- [WORK ITEM]: Print the entries below in their entirety, exactly as they are written.
───── INPUT DATA
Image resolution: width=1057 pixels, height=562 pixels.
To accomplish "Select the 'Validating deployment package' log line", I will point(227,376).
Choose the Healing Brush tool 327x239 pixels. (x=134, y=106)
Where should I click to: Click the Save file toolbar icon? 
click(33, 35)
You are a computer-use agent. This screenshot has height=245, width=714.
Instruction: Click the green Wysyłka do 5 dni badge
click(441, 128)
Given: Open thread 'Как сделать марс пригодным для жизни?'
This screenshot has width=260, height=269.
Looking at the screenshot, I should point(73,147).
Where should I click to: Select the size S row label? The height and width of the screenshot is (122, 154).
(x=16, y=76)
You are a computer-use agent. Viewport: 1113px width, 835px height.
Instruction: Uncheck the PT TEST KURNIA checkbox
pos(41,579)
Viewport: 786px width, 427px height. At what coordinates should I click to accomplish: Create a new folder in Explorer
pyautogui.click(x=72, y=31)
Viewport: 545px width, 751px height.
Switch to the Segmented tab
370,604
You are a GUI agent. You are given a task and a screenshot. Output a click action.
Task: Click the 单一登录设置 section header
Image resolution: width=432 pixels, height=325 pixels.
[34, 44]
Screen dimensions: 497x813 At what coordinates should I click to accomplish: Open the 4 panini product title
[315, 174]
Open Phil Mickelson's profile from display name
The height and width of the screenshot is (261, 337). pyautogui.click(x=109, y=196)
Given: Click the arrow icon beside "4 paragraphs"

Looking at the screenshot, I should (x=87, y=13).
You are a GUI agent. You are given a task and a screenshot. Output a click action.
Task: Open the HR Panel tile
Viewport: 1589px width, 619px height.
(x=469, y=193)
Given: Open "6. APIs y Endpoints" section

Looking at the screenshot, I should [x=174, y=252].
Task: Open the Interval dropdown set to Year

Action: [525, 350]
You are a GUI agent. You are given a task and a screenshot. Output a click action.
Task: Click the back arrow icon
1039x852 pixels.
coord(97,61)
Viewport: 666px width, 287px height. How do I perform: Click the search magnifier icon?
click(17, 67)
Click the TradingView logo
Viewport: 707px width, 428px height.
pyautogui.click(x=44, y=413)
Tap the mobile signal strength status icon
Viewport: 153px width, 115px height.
──────────
- [RESPONSE TO THE TASK]:
Image resolution: width=1057 pixels, height=562 pixels.
To accomplish "Select the 'Validating deployment package' log line", I will point(227,376).
Choose the Healing Brush tool 327x239 pixels. (x=134, y=106)
Where should I click to: Click the Save file toolbar icon? 
click(33, 35)
You are a computer-use agent. This screenshot has height=245, width=714.
Instruction: Click the green Wysyłka do 5 dni badge
click(441, 128)
Given: Open thread 'Как сделать марс пригодным для жизни?'
This screenshot has width=260, height=269.
Looking at the screenshot, I should point(73,147).
Where should I click to: Select the size S row label? The height and width of the screenshot is (122, 154).
(x=16, y=76)
You are a computer-use agent. Viewport: 1113px width, 835px height.
Instruction: Uncheck the PT TEST KURNIA checkbox
pos(41,579)
Viewport: 786px width, 427px height. At what coordinates should I click to accomplish: Create a new folder in Explorer
pyautogui.click(x=72, y=31)
Viewport: 545px width, 751px height.
Switch to the Segmented tab
370,604
You are a GUI agent. You are given a task and a screenshot. Output a click action.
Task: Click the 单一登录设置 section header
Image resolution: width=432 pixels, height=325 pixels.
[34, 44]
Screen dimensions: 497x813 At what coordinates should I click to accomplish: Open the 4 panini product title
[315, 174]
Open Phil Mickelson's profile from display name
The height and width of the screenshot is (261, 337). pyautogui.click(x=109, y=196)
Given: Click the arrow icon beside "4 paragraphs"

Looking at the screenshot, I should (x=87, y=13).
You are a GUI agent. You are given a task and a screenshot. Output a click action.
Task: Open the HR Panel tile
Viewport: 1589px width, 619px height.
(x=469, y=193)
Given: Open "6. APIs y Endpoints" section

Looking at the screenshot, I should [x=174, y=252].
Task: Open the Interval dropdown set to Year

Action: [525, 350]
You are a GUI agent. You are given a task and a screenshot. Output a click action.
Task: Click the back arrow icon
1039x852 pixels.
coord(97,61)
Viewport: 666px width, 287px height. How do I perform: Click the search magnifier icon?
click(17, 67)
Click the TradingView logo
Viewport: 707px width, 428px height.
pyautogui.click(x=44, y=413)
Tap the mobile signal strength status icon
Viewport: 153px width, 115px height.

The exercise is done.